# Beach at Alligator point, FL, Panhandle



## FishTheBeach (May 17, 2007)

Hi all,

I arrived on the beach on Saturday and will stay for 2 weeks. Right in front of the house, there is a sandbar 40 feet away and then the second one might be more than 200 yard away ( can't really see it) but in between it is making it a good channel for gamefish.

First day, I caught 1 16"blue, several gaftops, 1 large stingray (more than 3 feet from noise to tail) and 2 baby blacktip ( I think I may call them Blacktip minnows) and a small cobia.

By the way, Ballyho are great to catch on a sabiki rig with shrimp fishbites on the hooks from the beach... they are difficult to hook but are a great bait for small blacktips or blues.

I put the Blue's head on my now shark pole, a OM 12' heavy with a Abu 7000c3i filled up with #20. After maybe 1 hour soaking, First run and first hook of a large shark. After 10 minutes my shock leader knot failed  

After this time I really took care of the knots and I changed the #20 mono with PP 65# which slide less on the heavy #60 leader. Hook are still 8/10 circle

On Tuesday, I tried something crazy. I cut a gaftop tail (those are quite bloody  ). After maybe 10 minutes bang...

30 minute later, I got him on the beach. about 4 feet long blacktip. Got the hook out with my fingers ( don't do that unless the shark is really tired) he was the biggest fish that I ever caught... Now I am hooked to sharking.


Yesterday , did the same , put a large bloody gaftop tail and hooked a 5 footer that took me 40 minutes running up and down the beach. If he wanted , he could have spooled me as I only have 290 yards of main line. But he decided to stay close to the sandbar.










More Fishing reports to come.

Now a report on equipment.

The OM 12' is sweet and has the backbone to fight those big ones. I do about 50 to 70 yards with 6oz + 8 oz chunk using pendulum ( the 6oz lead is not enough for any other style for this rod). And I am not an expert.

▶ **SOURCE DATA**
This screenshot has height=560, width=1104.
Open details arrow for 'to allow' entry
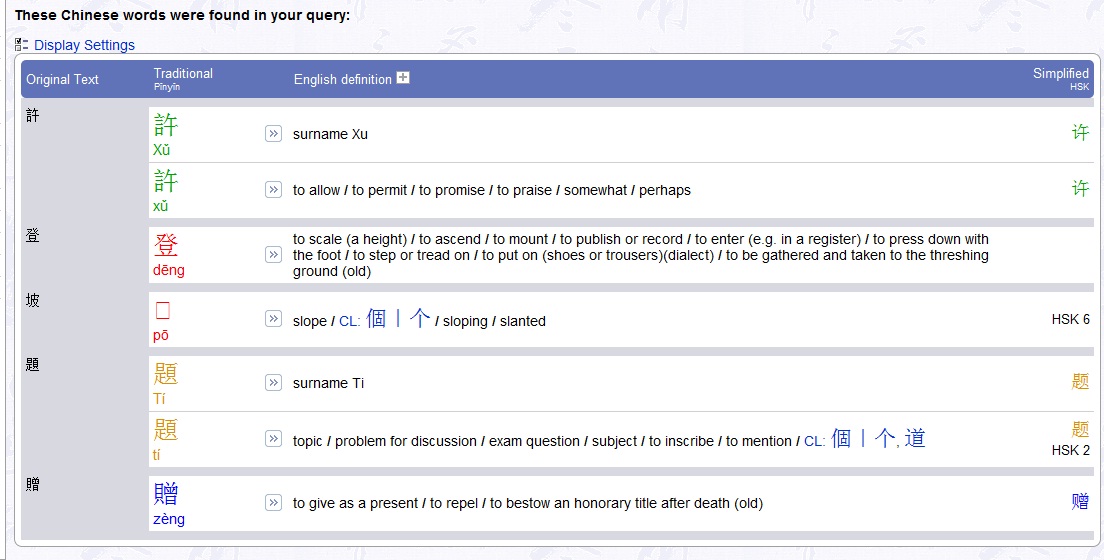pyautogui.click(x=273, y=190)
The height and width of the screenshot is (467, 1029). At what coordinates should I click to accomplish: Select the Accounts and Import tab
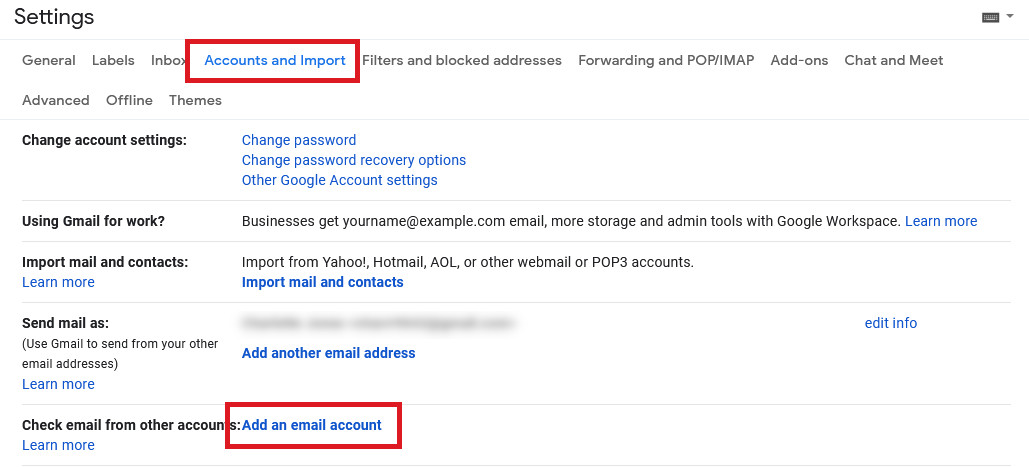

▶ **TASKS TO COMPLETE**
**a.** Quote the Alligator Point fishing report from "Yesterday , did" to "to the sandbar.".
**b.** Sum up the Alligator Point fishing report in two sentences.
**c.** Carry on the Alligator Point fishing report from where it stops.
The listing is separate material from the Alligator Point fishing report.

▶ **SOLVED TASKS**
**a.**
Yesterday , did the same , put a large bloody gaftop tail and hooked a 5 footer that took me 40 minutes running up and down the beach. If he wanted , he could have spooled me as I only have 290 yards of main line. But he decided to stay close to the sandbar.

**b.** During a two-week stay on the beach, the writer fished a channel between two sandbars and on the first day caught a blue, several gaftops, a large stingray, two baby blacktips and a small cobia, then lost a large shark when the shock leader knot failed. After switching to PP 65# line and baiting with bloody gaftop tails, the writer landed a blacktip of about 4 feet on Tuesday and later a 5-footer after a 40-minute fight.

**c.**
The abu 7000 c3i is sweet to cast and the drag are much better than the BG7000HS I bought last year. I tuned them both before the trip and I will say that the 7000c3i is much more friendly with braid than the Big Game one.


----------



## TreednNC (Jul 1, 2005)

Nice report. Great first post. Welcome to the forum.


----------



## RuddeDogg (Mar 20, 2004)

*Great read*

welcome to the family.


----------



## FishTheBeach (May 17, 2007)

*Hooked*

Thanks. I am completly hooked to surf fishing. we have a 12foot aluminum boat that could bring me farther away but I prefer the surf in order to give the fish a chance to escape.

I am closer to the eastern coast than Florida but this is where we decided to go on vacation ( my 2 small kids like the wave free pool that the gulf offers).

This forum is a encyclopedia of information for surf fishing. I probably spend more time on this forum in the past year than any other website.

I was logged before as LazySurfFisherman but I changed email address and forgot to update my account.... Still I still have less then 10 post alltogether.

Now that I've learned so much... It's my time to help others....


----------



## VICIII (Apr 8, 2005)

Welcome to the madness... Nice to see your hooked... Nice pics and post!!!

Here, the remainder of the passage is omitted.